▸ WHAT THIS TASK INVOLVES
Give everything from the line containing "Task: Open the File menu in VMware" down through the line containing "The width and height of the screenshot is (674, 379).", both included, as a Markdown table with the columns Row and Line, leaving out any blank lines.

▸ RECORD EXCERPTS
•••
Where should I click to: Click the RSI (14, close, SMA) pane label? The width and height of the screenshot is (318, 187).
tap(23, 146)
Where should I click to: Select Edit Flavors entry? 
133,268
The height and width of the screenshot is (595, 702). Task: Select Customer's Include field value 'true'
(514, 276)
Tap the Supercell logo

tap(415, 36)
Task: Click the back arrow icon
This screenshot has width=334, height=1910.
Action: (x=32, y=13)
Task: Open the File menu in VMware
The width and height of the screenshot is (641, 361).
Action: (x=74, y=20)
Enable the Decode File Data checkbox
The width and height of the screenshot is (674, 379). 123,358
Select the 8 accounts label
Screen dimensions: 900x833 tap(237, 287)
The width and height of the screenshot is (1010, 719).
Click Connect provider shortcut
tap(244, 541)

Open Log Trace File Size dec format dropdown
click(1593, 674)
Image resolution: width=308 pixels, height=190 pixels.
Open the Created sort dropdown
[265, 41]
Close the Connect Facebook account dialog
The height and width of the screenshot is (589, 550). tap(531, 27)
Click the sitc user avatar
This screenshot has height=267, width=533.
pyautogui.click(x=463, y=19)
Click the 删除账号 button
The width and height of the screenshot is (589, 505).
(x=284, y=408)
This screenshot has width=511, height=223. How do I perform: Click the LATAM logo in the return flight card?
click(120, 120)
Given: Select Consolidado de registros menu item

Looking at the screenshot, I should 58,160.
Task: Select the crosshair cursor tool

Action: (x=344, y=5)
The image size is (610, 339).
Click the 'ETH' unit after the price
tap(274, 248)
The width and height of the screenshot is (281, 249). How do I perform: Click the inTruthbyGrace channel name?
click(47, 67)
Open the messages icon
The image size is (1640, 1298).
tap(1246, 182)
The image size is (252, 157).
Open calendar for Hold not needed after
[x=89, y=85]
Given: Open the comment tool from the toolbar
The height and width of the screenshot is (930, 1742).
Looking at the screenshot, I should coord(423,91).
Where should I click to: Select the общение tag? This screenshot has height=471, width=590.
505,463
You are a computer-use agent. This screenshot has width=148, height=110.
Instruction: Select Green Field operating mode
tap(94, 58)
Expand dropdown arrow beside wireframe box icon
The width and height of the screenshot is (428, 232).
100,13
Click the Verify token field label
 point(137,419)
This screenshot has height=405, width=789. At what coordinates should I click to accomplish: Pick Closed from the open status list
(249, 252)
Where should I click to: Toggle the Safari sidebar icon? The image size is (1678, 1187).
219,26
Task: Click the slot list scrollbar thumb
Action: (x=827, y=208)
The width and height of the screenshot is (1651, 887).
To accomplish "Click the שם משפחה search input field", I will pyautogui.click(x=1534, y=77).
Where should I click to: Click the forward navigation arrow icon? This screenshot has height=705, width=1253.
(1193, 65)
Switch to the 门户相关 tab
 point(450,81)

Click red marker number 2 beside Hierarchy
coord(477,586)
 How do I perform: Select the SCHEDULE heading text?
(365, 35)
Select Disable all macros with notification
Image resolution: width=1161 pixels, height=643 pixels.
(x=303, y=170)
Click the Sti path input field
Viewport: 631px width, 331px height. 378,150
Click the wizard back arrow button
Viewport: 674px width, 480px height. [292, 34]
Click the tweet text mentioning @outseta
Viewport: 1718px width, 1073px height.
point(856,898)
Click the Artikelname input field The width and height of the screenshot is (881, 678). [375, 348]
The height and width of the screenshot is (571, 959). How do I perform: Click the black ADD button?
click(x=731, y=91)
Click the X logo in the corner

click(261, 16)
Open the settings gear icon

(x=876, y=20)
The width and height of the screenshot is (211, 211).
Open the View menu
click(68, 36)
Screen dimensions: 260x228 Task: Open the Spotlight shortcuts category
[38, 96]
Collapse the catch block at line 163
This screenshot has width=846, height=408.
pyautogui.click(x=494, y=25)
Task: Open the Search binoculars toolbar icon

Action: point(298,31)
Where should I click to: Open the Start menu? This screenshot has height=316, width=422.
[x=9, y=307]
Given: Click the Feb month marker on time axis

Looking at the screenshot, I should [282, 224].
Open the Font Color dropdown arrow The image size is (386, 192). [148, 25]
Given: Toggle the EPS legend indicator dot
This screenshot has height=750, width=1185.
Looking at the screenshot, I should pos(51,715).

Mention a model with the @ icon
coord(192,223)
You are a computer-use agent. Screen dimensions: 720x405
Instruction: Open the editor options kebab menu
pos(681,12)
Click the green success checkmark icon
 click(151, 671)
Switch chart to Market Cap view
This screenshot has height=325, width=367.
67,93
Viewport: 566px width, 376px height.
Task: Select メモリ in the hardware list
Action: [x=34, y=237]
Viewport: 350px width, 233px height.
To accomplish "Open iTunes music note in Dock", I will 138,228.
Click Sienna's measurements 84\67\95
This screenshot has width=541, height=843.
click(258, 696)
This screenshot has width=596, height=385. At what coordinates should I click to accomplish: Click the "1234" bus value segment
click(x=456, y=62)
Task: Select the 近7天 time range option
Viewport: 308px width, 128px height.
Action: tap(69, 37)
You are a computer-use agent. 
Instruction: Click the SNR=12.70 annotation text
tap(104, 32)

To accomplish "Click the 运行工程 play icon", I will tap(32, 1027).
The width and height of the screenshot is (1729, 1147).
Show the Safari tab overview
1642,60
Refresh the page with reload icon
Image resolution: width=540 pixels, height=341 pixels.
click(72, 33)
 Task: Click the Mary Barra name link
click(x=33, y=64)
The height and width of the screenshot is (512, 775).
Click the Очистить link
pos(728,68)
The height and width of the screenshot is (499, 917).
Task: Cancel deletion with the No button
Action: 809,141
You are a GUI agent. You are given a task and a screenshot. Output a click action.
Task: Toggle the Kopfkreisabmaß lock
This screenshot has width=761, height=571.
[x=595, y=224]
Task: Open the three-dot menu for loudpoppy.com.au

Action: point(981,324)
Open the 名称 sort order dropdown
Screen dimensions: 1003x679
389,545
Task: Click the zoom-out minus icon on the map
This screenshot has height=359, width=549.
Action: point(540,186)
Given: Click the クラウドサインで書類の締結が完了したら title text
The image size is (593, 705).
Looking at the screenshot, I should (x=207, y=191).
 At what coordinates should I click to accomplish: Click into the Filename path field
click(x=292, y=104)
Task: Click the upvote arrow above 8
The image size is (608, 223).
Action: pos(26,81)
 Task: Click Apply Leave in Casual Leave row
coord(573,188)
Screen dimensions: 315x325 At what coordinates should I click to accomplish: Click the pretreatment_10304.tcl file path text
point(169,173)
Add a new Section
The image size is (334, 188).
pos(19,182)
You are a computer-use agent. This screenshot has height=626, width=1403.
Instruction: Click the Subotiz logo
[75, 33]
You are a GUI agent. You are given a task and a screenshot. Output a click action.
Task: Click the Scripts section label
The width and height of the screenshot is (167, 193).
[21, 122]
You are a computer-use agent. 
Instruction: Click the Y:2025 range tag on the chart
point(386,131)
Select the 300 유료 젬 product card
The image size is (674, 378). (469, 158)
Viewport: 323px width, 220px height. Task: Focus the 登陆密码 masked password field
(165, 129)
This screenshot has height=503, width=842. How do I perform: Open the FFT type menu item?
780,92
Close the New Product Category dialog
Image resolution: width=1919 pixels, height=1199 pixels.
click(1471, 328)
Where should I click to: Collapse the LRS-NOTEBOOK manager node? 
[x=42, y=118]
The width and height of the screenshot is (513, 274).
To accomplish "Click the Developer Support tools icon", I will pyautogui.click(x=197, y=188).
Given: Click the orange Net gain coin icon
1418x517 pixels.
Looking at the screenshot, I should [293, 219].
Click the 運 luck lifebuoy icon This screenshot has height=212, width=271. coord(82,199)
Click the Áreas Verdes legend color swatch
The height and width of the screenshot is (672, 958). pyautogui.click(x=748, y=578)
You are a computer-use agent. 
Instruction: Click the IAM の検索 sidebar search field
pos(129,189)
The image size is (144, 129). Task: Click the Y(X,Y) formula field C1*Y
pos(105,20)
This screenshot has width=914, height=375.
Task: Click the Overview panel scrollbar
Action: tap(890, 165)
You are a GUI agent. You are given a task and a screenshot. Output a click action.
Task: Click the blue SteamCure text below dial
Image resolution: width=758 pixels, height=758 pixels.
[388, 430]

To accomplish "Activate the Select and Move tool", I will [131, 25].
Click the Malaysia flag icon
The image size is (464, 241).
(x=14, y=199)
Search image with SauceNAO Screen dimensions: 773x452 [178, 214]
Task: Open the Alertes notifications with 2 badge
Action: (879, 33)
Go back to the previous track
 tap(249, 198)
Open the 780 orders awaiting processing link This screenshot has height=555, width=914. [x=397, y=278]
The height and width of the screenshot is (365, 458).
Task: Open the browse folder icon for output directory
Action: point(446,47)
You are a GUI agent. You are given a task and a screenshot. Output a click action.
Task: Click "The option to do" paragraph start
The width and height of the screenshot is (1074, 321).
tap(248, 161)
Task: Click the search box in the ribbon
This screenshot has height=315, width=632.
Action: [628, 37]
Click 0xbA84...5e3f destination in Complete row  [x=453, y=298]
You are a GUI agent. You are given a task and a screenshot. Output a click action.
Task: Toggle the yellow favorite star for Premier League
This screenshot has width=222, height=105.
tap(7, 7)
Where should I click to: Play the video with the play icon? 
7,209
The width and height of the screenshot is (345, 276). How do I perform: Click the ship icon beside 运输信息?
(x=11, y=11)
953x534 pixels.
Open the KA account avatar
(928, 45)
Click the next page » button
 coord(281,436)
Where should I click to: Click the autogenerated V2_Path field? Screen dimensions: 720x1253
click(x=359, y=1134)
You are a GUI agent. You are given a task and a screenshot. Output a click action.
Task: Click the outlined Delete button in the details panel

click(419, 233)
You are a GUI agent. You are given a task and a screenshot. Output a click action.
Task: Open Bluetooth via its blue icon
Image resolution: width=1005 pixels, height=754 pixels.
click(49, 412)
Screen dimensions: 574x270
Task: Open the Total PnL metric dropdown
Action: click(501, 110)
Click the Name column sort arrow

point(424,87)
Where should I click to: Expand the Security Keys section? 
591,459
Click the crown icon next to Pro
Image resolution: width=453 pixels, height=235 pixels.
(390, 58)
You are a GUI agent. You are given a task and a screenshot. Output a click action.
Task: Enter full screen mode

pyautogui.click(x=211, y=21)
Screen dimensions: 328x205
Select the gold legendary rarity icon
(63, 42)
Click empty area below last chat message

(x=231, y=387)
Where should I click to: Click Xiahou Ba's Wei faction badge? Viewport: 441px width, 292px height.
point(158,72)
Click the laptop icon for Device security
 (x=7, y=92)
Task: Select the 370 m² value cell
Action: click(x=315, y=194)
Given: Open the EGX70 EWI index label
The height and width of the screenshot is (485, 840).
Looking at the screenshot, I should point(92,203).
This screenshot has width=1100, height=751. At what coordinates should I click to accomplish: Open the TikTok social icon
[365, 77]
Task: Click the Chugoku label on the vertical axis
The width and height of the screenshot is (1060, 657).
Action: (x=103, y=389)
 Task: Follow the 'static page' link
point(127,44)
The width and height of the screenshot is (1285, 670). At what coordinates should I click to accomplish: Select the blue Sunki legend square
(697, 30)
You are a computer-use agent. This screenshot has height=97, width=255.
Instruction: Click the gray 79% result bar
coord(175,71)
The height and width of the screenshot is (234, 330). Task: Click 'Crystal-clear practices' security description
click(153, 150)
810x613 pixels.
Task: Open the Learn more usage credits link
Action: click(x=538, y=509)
•••
▸ ANSWER TO THIS PROBLEM
| Row | Line |
|---|---|
| 1 | Task: Open the File menu in VMware |
| 2 | The width and height of the screenshot is (641, 361). |
| 3 | Action: (x=74, y=20) |
| 4 | Enable the Decode File Data checkbox |
| 5 | The width and height of the screenshot is (674, 379). 123,358 |